Priceline.com (PCLN) has built a base-on-top-of-a-base pattern. The stock has about as good of a chance as any of the liquid glamours to retake the leadership reins, given its 33% ’11 estimate, strong group, extreme earnings stability, and appeal among institutions. The question is whether institutions still have an appetite for growth stocks as opposed to late-cyclicals.
Wynn Resorts (WYNN), mentioned in our last report as one of the two horses in the gaming group, sets up in a three-month, cup-with-handle and an ’11 estimate of 48%. Its group is a B+.
Las Vegas Sands (LVS) is the other name in the gaming segment that might be interesting in due course by virtue of its 76% ’11 estimate and its earnings and revenue acceleration over the past few quarters.

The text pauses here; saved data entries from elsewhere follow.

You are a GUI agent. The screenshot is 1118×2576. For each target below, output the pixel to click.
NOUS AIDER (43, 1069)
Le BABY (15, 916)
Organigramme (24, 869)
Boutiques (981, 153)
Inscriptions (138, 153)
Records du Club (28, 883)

Lululemon Athletica (LULU) is working on a six-week flat base that is 12% deep, is under extreme accumulation, and expects 24% EPS growth in the January ’12 fiscal year, per the Street. We would consider entry above either Tuesday’s high (1) of 73.79 or the base high of 74.60, but only on volume.
Molycorp (MCP). After pulling back to its 50-day, this July 29 IPO perked up today on the heaviest volume in a week. This one is guaranteed to generate excitement, either up or down. We would not do anything with this now, but are watching to see how this plays out, especially if it forms a near-term high and then pulls back. Sister stock Rare Element Resources (REE) also woke up today.
Broadsoft (BSFT), a telecom software play,
broke out today from a four-week ledge on major volume after neatly bouncing off its 50-day a week ago. The 81% EPS estimate for ’11 and > 10% sequential revenue growth over the past two quarters are especially attractive, as is the strength of its industry group. We would not chase the stock here, but would monitor it.
Acme Packet (APKT), not shown, is another telecom issue in a top group that has a similar pattern to BroadSoft’s, breaking out today from a four-week ledge on heavy volume and a nice gap. We like the 30%/30% growth estimates for ’11/’12. Like BSFT, we would not chase this but would be watching it.
Nvidia (NVDA) lends credence to the fact that the pretty ones often play the hardest to get. The stock bottomed last August on hopes for an earnings turnaround. Another one we will be watching, but extended at present and not buyable.
Travelzoo (TZOO) came out of a two-week ledge on big volume today, however a four-day drop of 19% followed by seven days up into new high ground is, for us, not something to pursue at present.
In summation, a number of growth stock glamours, including BIDU, NFLX, OPEN, APKT, and LULU, etc. are showing better tone. Though a few of these can be entered using junior positions, we are alert to the possibility of institutional rotation out of growth and into the hot, late-cyclical groups such as the oils, metals, and coals. Since ’73, the wild card to any investment thesis has been oil. Though we do not see any near-term risk to the large Gulf producers, no one can foresee the endgame of the Mideast.
There is a reason why it is the wild card.